Great Britain: Influenza viruses were isolated from sporadic cases occurring in August and September. In Newcastle, type A(H1N1) virus was obtained from an infant with leukemia in remission who became ill August 15. In Edinburgh, type B virus was obtained from a child who developed influenza in September after being hospitalized for several weeks.

United States: Influenza type B virus was isolated from specimens obtained from a 30-year-old woman in Houston, Texas, on October 24. The woman became ill with influenza on October 22 while returning from a trip that included stops in Hong Kong, Singapore, and Thailand.

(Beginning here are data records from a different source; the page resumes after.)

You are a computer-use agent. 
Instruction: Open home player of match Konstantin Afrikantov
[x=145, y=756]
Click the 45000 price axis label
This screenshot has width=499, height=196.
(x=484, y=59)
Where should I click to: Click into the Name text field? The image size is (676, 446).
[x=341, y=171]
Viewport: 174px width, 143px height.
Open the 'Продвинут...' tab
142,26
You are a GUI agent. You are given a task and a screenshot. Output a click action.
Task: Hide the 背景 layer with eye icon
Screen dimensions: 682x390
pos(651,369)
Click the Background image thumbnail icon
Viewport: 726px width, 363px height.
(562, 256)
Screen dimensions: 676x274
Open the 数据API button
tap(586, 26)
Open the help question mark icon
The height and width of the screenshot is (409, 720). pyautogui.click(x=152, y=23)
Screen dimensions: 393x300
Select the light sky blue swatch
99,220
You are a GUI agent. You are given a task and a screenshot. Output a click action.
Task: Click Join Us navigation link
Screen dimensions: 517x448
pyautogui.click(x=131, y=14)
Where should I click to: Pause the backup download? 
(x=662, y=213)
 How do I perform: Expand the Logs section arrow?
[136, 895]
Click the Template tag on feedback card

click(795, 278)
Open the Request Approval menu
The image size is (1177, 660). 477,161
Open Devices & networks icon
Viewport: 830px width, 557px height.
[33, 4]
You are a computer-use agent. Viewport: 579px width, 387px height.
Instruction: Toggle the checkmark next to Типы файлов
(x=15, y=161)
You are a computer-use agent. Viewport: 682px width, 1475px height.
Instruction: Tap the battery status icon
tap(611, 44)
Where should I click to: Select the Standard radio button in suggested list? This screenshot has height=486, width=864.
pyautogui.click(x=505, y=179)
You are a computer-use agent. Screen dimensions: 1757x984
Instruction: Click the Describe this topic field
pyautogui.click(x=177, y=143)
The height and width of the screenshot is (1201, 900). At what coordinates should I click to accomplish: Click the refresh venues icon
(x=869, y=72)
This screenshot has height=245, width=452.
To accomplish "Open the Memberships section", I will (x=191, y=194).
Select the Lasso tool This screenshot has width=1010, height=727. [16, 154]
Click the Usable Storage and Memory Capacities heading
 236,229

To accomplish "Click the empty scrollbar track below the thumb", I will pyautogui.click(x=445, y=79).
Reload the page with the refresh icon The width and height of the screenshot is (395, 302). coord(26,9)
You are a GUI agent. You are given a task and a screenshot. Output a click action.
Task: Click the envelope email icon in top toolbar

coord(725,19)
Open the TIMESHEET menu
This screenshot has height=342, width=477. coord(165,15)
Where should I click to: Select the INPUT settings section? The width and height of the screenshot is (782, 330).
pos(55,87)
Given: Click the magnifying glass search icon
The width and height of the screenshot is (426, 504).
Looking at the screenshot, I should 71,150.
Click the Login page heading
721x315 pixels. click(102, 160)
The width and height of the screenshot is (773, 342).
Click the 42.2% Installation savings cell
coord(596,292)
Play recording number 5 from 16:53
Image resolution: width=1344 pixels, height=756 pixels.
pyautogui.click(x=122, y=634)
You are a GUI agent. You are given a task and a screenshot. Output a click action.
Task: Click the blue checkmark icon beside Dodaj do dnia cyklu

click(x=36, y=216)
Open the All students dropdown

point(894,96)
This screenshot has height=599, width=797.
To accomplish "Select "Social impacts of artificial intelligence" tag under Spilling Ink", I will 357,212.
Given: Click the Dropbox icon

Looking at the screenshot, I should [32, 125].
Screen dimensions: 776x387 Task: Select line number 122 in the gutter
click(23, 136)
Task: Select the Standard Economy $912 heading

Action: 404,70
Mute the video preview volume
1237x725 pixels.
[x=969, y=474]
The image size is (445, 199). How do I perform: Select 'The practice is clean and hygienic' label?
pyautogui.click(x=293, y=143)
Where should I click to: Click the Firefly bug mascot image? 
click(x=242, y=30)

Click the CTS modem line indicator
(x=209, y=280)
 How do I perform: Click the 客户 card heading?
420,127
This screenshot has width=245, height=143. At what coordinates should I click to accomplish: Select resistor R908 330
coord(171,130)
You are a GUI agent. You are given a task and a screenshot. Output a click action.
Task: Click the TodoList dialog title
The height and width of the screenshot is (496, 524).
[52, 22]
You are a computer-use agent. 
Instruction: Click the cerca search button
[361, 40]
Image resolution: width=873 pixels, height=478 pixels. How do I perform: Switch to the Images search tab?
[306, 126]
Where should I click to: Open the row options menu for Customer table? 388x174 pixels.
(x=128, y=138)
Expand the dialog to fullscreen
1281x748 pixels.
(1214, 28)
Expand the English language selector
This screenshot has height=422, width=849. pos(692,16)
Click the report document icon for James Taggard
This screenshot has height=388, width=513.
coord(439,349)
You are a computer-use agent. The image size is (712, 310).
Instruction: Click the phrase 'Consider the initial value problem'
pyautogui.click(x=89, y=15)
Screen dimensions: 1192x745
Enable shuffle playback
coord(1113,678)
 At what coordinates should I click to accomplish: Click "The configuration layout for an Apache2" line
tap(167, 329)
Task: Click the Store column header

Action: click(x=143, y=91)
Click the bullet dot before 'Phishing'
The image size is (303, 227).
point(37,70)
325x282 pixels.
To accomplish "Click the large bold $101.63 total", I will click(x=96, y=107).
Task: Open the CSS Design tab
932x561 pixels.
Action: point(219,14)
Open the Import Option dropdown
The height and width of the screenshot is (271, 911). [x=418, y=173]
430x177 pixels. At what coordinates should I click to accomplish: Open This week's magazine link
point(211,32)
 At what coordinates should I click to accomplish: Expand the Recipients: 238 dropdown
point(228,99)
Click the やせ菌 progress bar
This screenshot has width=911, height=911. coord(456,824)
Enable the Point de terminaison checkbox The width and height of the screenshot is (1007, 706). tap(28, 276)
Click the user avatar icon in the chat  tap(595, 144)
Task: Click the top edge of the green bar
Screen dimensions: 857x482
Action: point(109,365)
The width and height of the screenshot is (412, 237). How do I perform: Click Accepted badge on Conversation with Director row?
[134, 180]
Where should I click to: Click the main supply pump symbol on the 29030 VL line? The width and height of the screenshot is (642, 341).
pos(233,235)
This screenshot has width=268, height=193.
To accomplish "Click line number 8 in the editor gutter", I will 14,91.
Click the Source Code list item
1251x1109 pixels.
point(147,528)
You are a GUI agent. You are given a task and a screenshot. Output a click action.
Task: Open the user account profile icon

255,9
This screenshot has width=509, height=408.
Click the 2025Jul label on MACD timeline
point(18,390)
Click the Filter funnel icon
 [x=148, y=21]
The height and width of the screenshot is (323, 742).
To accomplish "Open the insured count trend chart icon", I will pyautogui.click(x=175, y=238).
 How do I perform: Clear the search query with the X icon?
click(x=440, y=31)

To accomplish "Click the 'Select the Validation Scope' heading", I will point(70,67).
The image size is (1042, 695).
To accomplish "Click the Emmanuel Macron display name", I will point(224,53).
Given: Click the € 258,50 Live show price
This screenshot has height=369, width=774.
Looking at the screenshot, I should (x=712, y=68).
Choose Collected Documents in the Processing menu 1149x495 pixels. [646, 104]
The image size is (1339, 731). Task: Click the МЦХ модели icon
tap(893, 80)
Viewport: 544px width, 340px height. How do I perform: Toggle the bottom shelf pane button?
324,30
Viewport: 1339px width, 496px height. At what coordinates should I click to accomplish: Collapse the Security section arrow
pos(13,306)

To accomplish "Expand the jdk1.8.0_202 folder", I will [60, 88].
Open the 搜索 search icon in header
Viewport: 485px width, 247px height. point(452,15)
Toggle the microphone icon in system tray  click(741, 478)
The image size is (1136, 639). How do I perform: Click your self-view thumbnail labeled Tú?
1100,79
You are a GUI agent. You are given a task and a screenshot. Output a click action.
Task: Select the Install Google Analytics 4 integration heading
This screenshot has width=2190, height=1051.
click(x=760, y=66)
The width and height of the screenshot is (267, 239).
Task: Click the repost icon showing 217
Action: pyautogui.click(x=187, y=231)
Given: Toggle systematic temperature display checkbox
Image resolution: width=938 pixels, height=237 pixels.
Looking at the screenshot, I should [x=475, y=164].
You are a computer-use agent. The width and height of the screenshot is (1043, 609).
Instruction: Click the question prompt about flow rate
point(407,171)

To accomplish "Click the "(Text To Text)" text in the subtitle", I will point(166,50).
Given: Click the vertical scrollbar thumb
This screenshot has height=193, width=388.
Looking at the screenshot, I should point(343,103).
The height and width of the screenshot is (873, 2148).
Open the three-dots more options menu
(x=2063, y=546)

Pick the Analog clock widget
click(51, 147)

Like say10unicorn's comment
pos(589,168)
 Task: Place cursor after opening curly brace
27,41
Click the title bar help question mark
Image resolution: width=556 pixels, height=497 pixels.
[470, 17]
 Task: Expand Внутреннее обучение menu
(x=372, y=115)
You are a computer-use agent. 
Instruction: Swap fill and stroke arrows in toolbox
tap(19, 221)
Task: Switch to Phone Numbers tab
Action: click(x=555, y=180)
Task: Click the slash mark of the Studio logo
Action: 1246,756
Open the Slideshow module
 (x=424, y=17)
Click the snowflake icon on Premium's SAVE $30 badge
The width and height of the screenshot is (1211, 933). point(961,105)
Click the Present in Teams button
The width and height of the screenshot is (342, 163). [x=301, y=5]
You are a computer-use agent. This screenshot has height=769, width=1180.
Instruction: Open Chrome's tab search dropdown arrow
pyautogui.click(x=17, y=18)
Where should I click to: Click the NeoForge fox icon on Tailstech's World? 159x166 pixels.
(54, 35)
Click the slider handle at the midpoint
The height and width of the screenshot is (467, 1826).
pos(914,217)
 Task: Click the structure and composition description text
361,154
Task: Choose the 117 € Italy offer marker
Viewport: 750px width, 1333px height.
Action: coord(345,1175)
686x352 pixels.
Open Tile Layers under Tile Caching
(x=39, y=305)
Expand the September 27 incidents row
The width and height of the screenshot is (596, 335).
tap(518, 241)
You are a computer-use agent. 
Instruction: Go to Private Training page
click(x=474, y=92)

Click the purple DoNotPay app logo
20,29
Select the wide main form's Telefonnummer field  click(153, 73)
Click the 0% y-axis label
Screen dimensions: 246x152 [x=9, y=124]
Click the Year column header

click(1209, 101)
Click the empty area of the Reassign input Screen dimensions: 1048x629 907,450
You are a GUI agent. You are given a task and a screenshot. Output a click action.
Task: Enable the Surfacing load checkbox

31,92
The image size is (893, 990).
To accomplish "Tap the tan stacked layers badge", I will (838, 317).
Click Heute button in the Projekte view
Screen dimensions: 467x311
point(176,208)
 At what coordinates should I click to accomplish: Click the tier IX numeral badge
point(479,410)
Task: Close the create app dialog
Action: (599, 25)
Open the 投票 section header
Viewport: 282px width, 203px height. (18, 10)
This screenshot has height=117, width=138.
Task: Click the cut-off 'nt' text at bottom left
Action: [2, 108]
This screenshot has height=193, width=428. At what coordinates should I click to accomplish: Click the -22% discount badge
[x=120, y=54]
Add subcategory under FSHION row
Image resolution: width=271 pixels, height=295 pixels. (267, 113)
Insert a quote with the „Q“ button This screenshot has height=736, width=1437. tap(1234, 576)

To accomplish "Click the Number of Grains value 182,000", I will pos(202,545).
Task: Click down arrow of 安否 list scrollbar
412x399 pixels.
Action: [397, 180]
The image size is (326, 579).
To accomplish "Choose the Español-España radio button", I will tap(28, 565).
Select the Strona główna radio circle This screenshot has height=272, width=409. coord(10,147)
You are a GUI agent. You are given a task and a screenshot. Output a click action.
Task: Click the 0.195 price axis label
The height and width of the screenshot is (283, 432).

Influenza A viruses recovered from two patients in Nevada (1) were recently submitted to CDC for reference analysis. Both viruses were closely related to A/Philippines/2/82(H3N2), a strain included in the current vaccine. Reported by P Diggory, MD, B Hull, Caribbean Epidemiology Centre, Trinidad; M Pereira, PhD, Central Public Health Laboratory, London, England; H Six, PhD, WP Glezen, MD, School of Medicine, Baylor University, Houston, CE Alexander, MD, State Epidemiologist, Texas Dept of Health; Virus Diseases Unit, World Health Organization, Geneva; Influenza Br, Div of Viral Diseases, Center for Infectious Diseases, CDC.

Editorial Note

Editorial Note: These early reports of influenza in the Northern Hemisphere are consistent with previous reports from the Southern Hemisphere and the tropics (2) and indicate that influenza A(H3N2), A(H1N1), and influenza B viruses continue to circulate in the world. Viruses related to the prevalent strains of influenza are included in this year's influenza vaccine, which should continue to be provided to persons who are at high risk or in priority groups (3).

References

  1. CDC. Influenza activity--Nevada. MMWR 1984;33:629-30.

  2. CDC. Influenza--Southern Hemisphere, Asia, the Tropics, 1984. MMWR 1984;33:515-6.

  3. ACIP. Prevention and control of influenza. MMWR 1984;33:253-60, 265-6.